Work to complete ▸ Pictures do not belong in the output. Reproduce exactly the lines from the start of the records through the line with "Task: Click the Aircraft field showing SF34".

[Collection entries]
'''

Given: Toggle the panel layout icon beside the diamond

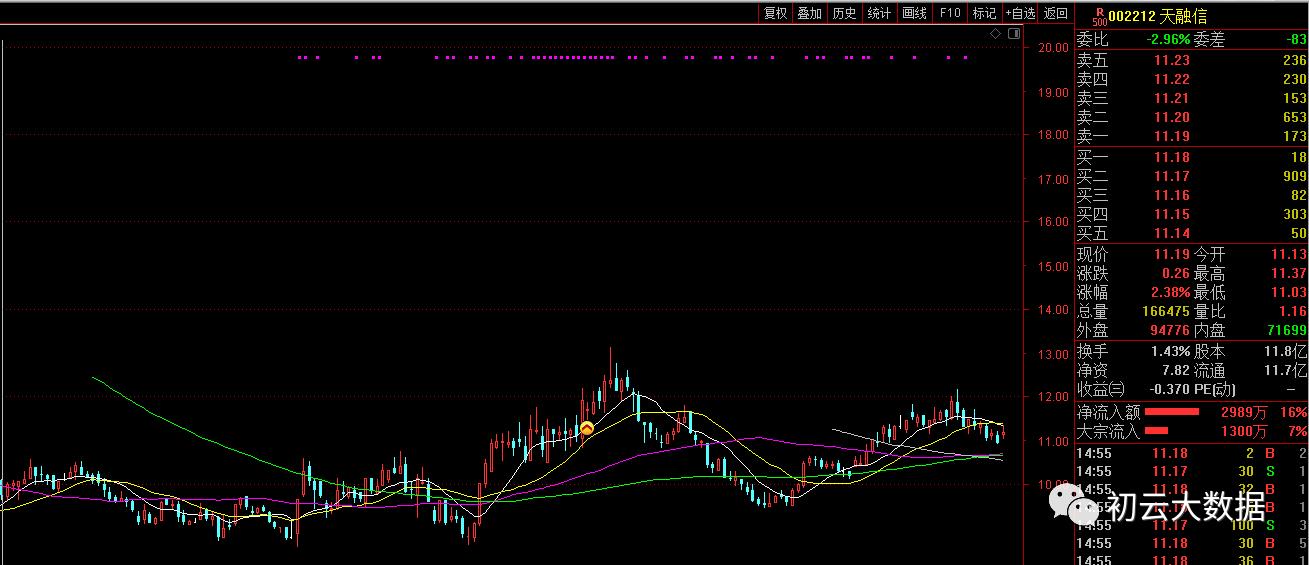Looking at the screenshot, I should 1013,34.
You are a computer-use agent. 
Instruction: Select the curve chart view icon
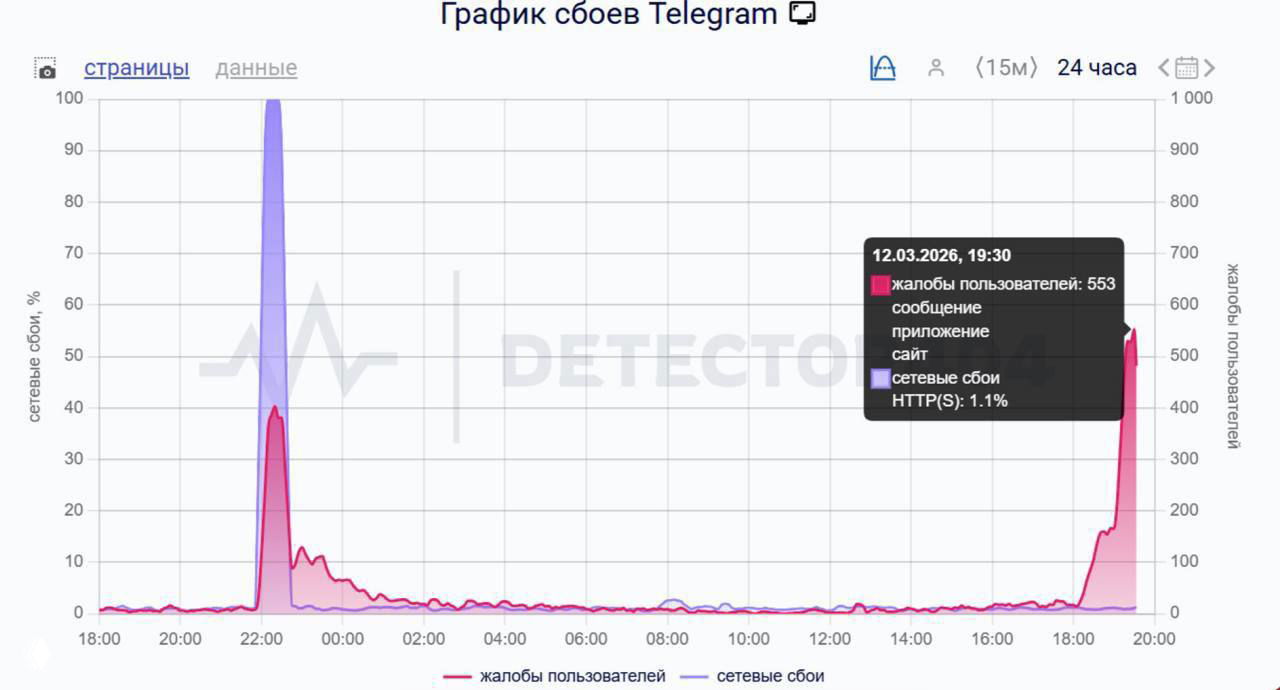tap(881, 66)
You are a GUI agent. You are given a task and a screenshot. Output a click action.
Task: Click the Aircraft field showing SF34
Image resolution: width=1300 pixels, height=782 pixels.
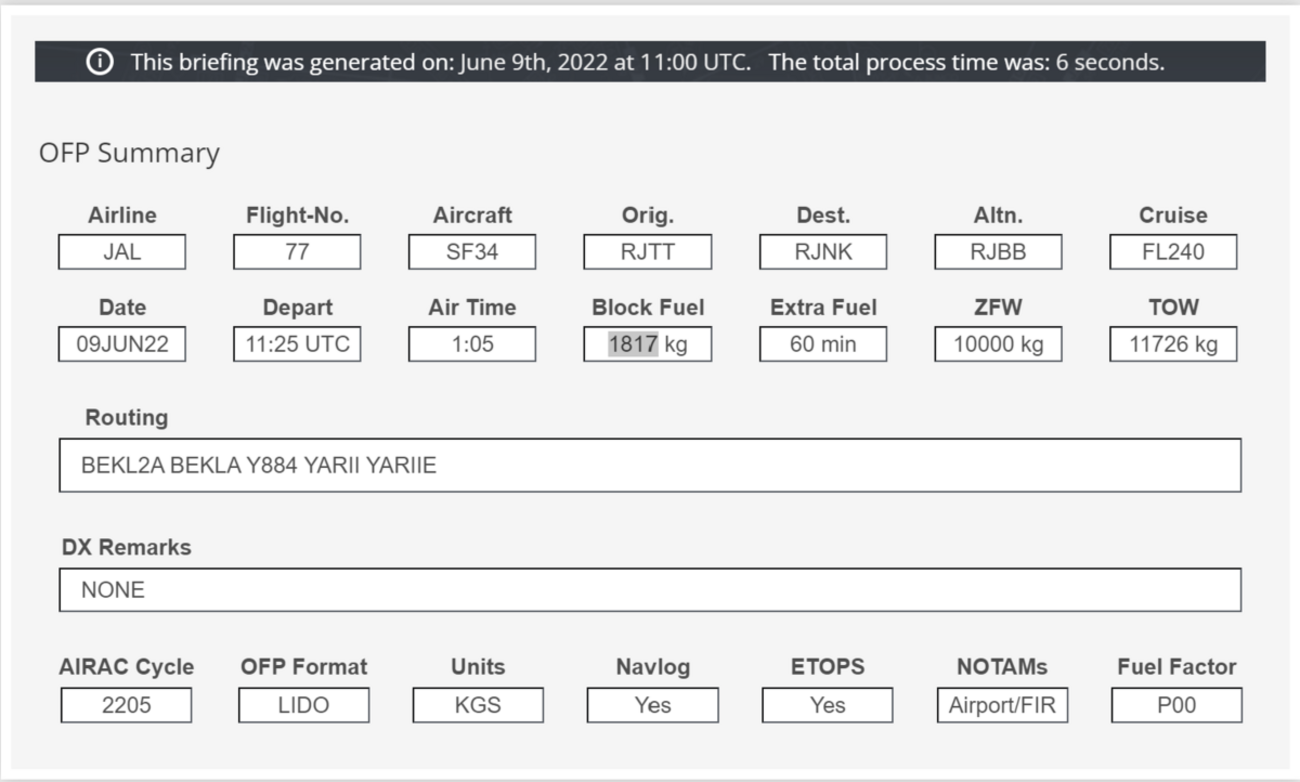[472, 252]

'''

Exercise solution ▸
Given: Toggle the panel layout icon beside the diamond

Looking at the screenshot, I should 1013,34.
You are a computer-use agent. 
Instruction: Select the curve chart view icon
tap(881, 66)
You are a GUI agent. You are given a task and a screenshot. Output a click action.
Task: Click the Aircraft field showing SF34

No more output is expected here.